The dataset (Emerson et al., 2017) includes two cohorts: cohort 1 includes 666 individuals, and cohort 2 includes 116 individuals. We termed clonotypes occurred in no less than two individuals as public clones and ones occurred in only one individual as private clonotypes. Data of cohort 1 was used as a training set. For this dataset of cohort 1, we randomly sampled 20,000, 40,000, 80,000, 160,000 and 320,000 public clonotypes and an equal number of private clonotypes, train a SVM model, and tested the model by cross validation (Fig. S2 ). When sampling more than 160,000 public clonotypes, the increase in the sample size had limited improvement in model accuracy. To save computing source, we trained a model on the 320,000 public clonotypes and 320,000 private clonotypes. The model was then validated with data of cohort2. In order to further increase prediction accuracy, we tested two thresholds for public clonotype definition: (1) definition of public clonotypes occurred in at least three subjects; (2) definition of public clonotypes occurred in at least two subjects. Comparing to the second threshold, the definition of public clonotypes occurred in at least three subjects elevated the prediction accuracy from 82% to 88%. We therefore defined public clonotypes occurred in at least three subjects.

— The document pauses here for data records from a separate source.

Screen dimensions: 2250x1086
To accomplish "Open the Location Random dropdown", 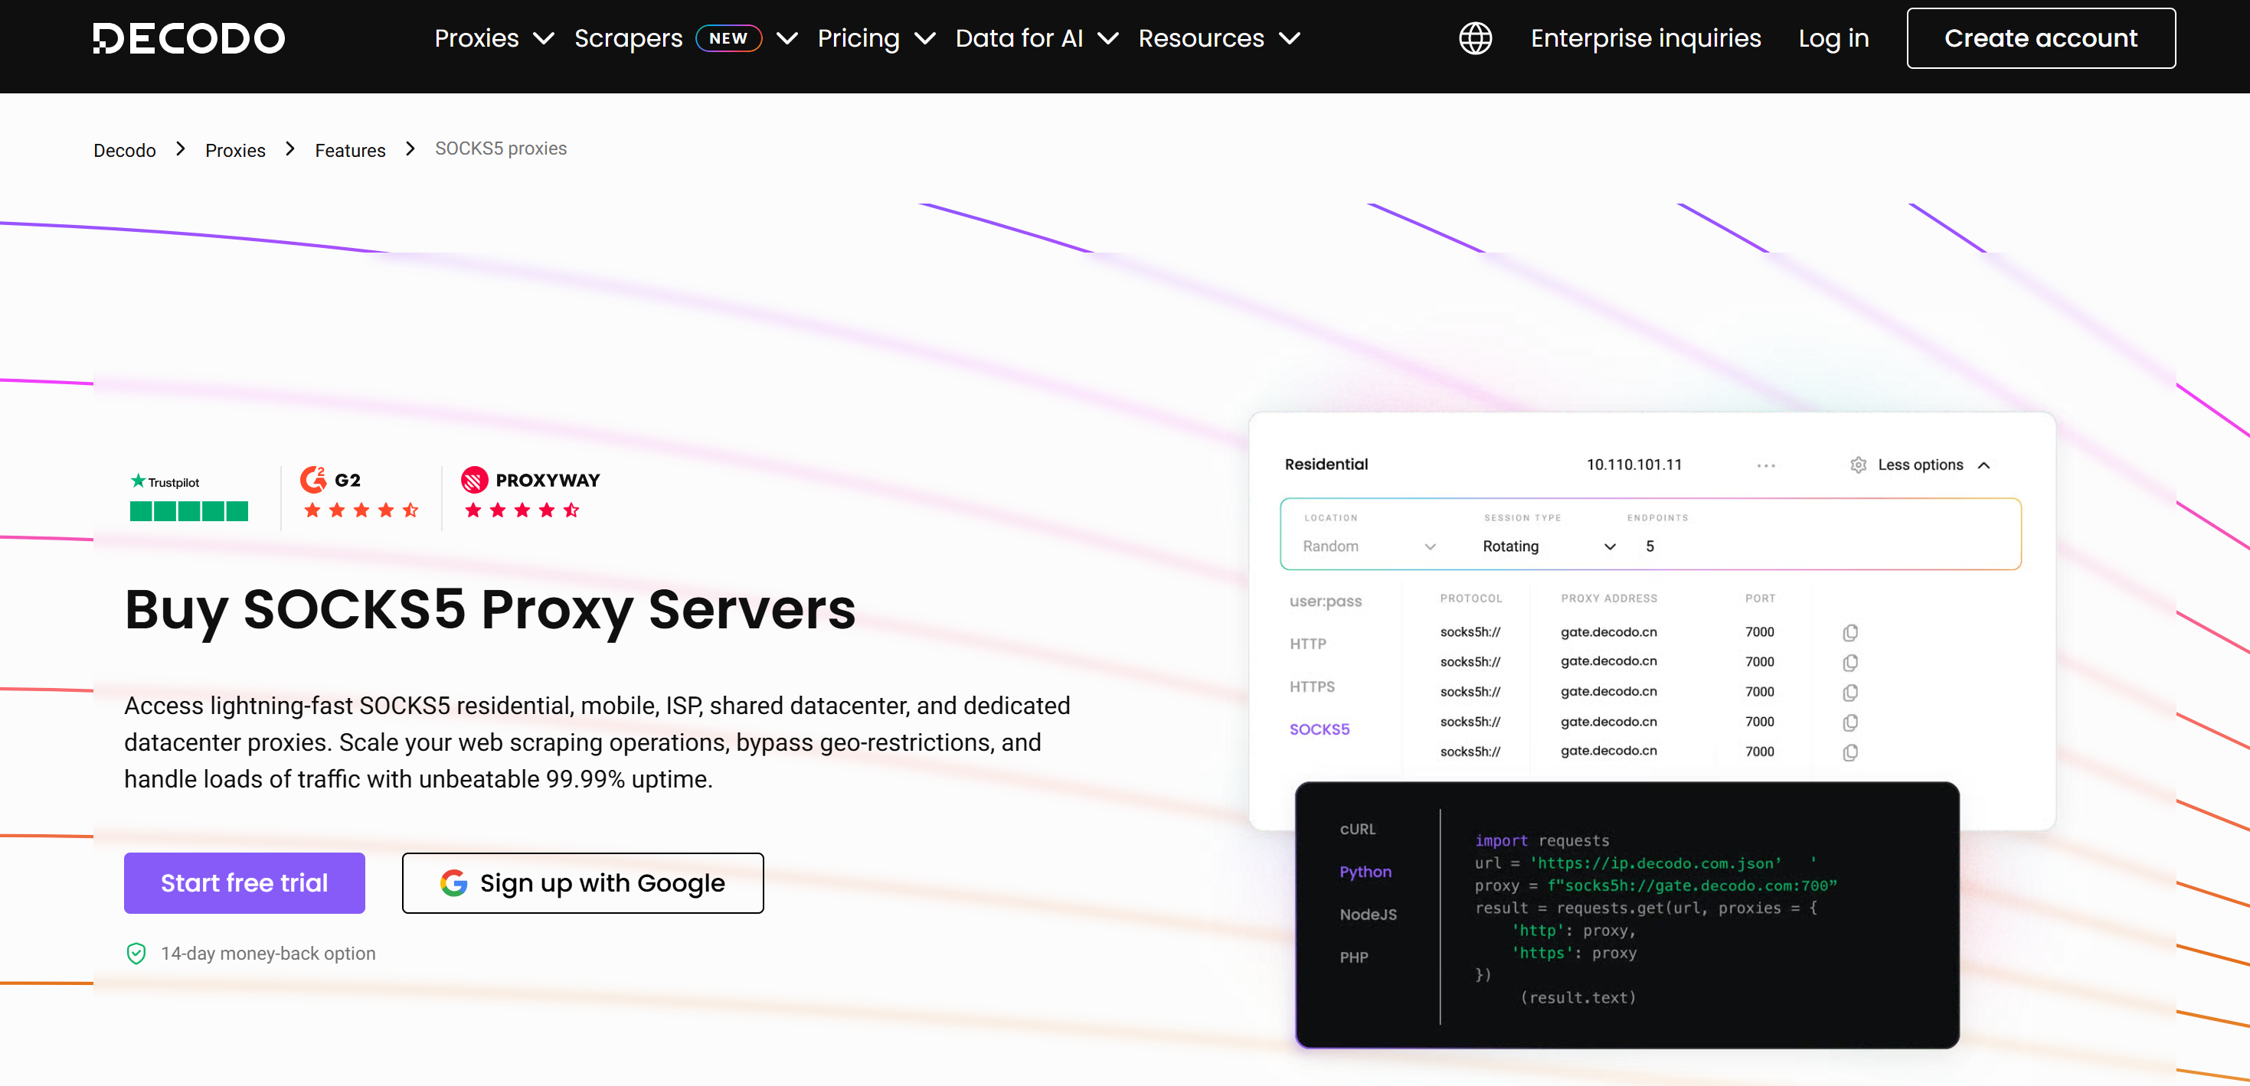I will tap(1367, 546).
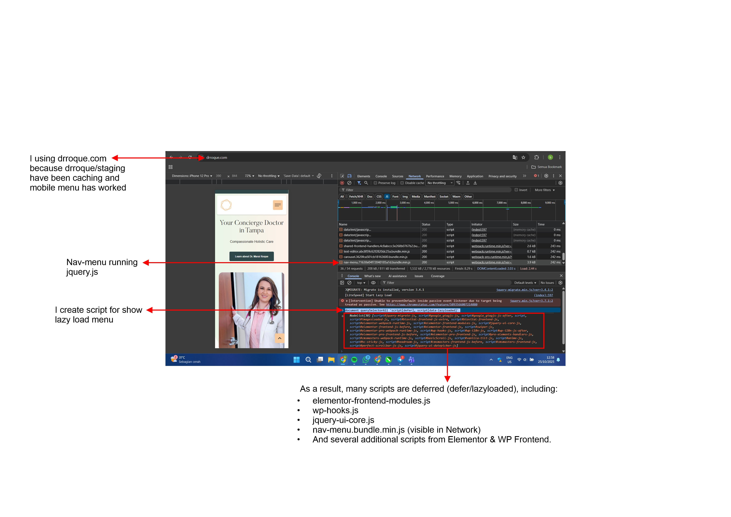Switch to the Performance tab
731x517 pixels.
pos(435,176)
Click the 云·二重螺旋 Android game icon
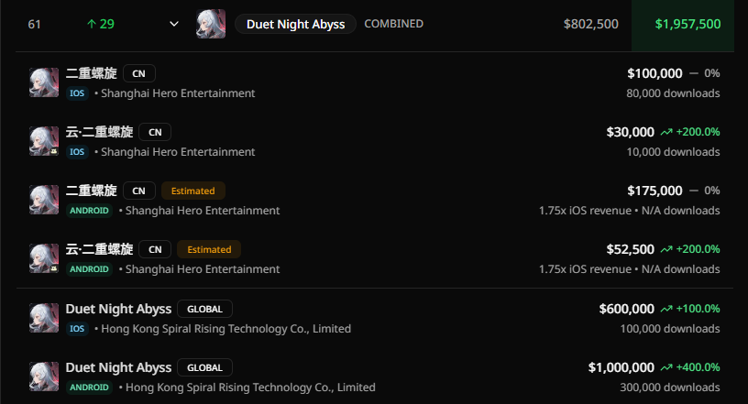This screenshot has width=748, height=404. pyautogui.click(x=44, y=258)
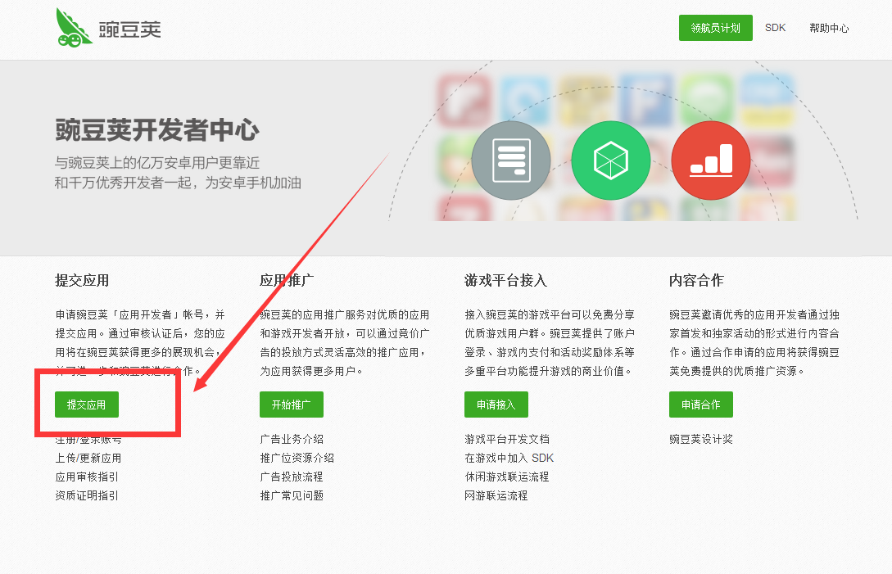Click the 申请合作 button
The height and width of the screenshot is (574, 892).
[700, 405]
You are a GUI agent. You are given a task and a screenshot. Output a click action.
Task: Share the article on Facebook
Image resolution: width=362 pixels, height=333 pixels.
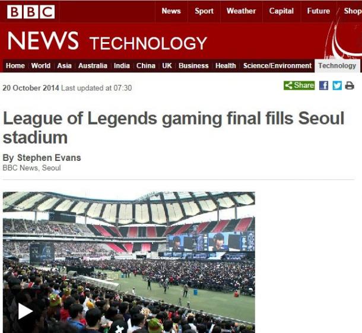pos(323,85)
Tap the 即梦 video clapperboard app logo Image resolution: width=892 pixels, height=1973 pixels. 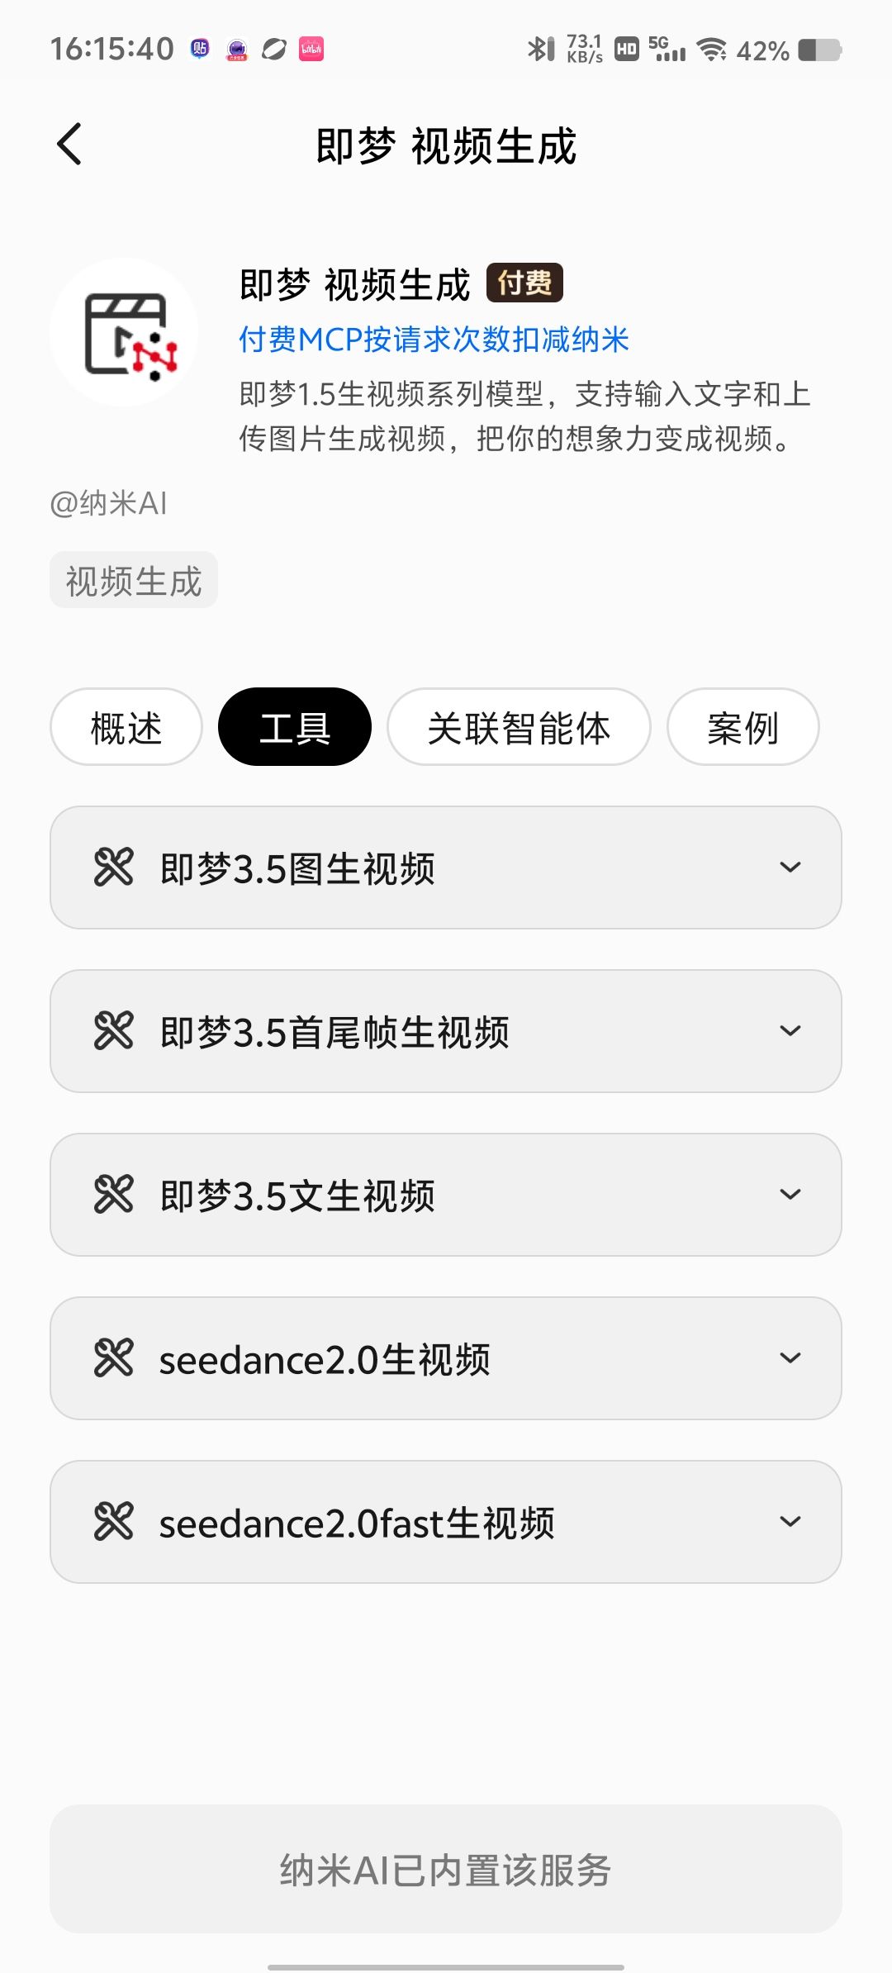(124, 332)
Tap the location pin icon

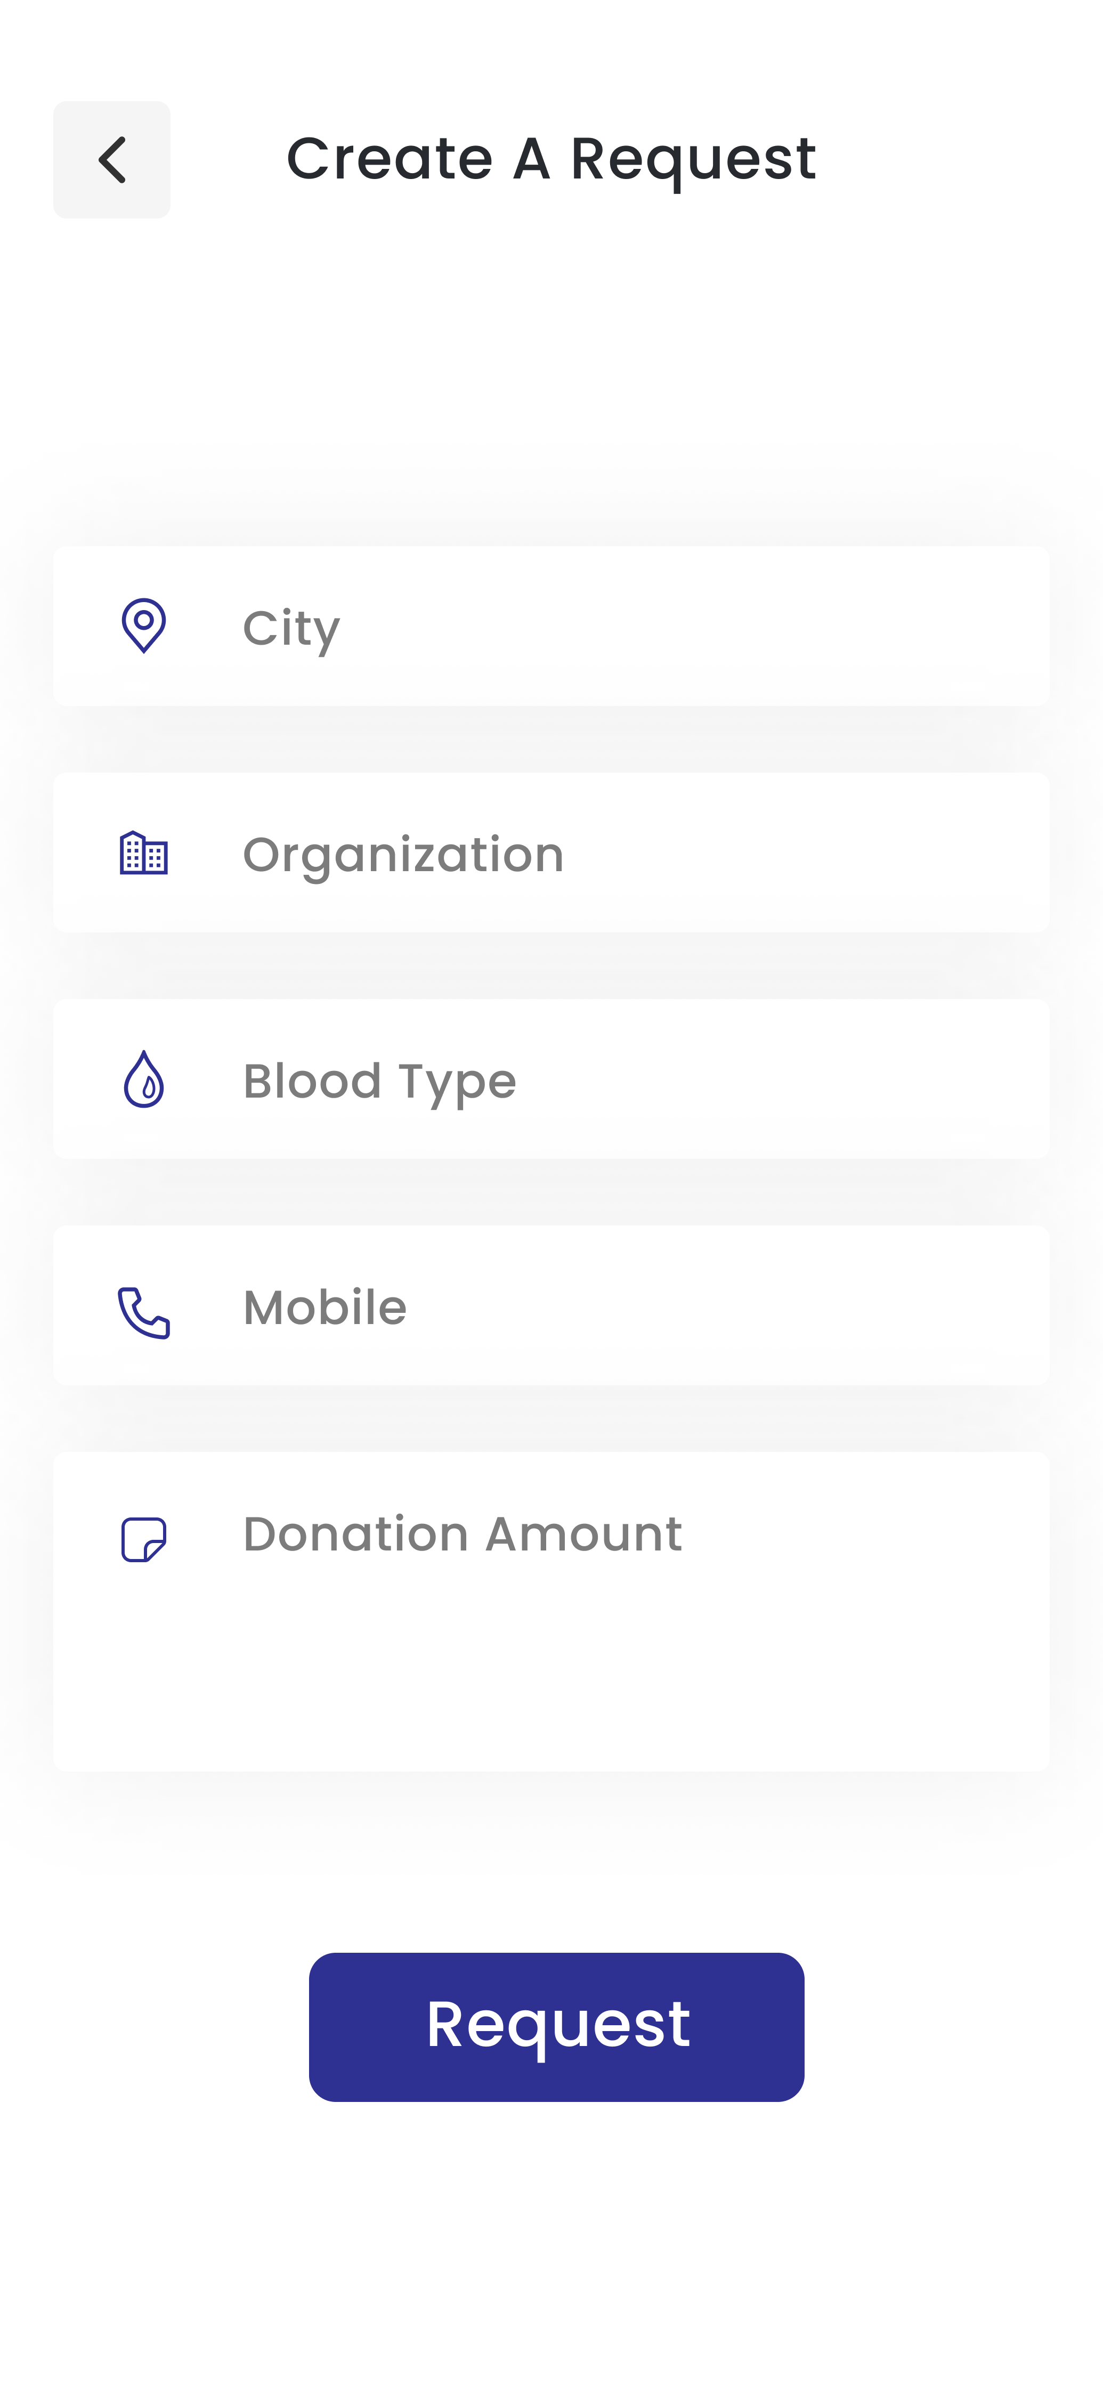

To characterize immune repertoire clonal structure, we used Renyi entropy (Greiff et al., 2015) . The α-values represent weights, which means as α increases, higher frequency clonotypes are weighted more. For a given alpha value, a larger Renyi entropy means a more considerable diversity of the sample. Since each alpha value focuses on a different stretch of the immune repertoire, this method enabled the reliable capture of TRB repertoire clonal frequency distributions. Our results showed that as alpha value increased, the Renyi entropy of all memory subsets decreased. At all alpha values, the Renyi entropy of Tn was higher than that of both Tscm and Tm. At the alpha value from 0 to 2, the Renyi entropy of Tscm was less than that of Tm, while after alpha value 3, the Renyi entropy of Tscm was greater than that of Tm (Fig. 1A) , which reflects that Tscm had a greater diversity than Tm in the abundant clonotypes. Since the Renyi entropy profiling can recover a large amount of immunodiagnostic fingerprints from TRB repertoire data, we used the Renyi entropy to classify the cell subsets with hierarchical clustering approach based on Pearson correlation (Greiff et al., 2015) . The results showed that Tscm of 13 subjects were clustered together; Tm of 15 subjects were gathered; Tscm of only 3 subjects mixed in the cluster of Tm (Fig. 1B) . This hierarchical clustering result suggested that Tscm and Tm had different TRB repertoire structures.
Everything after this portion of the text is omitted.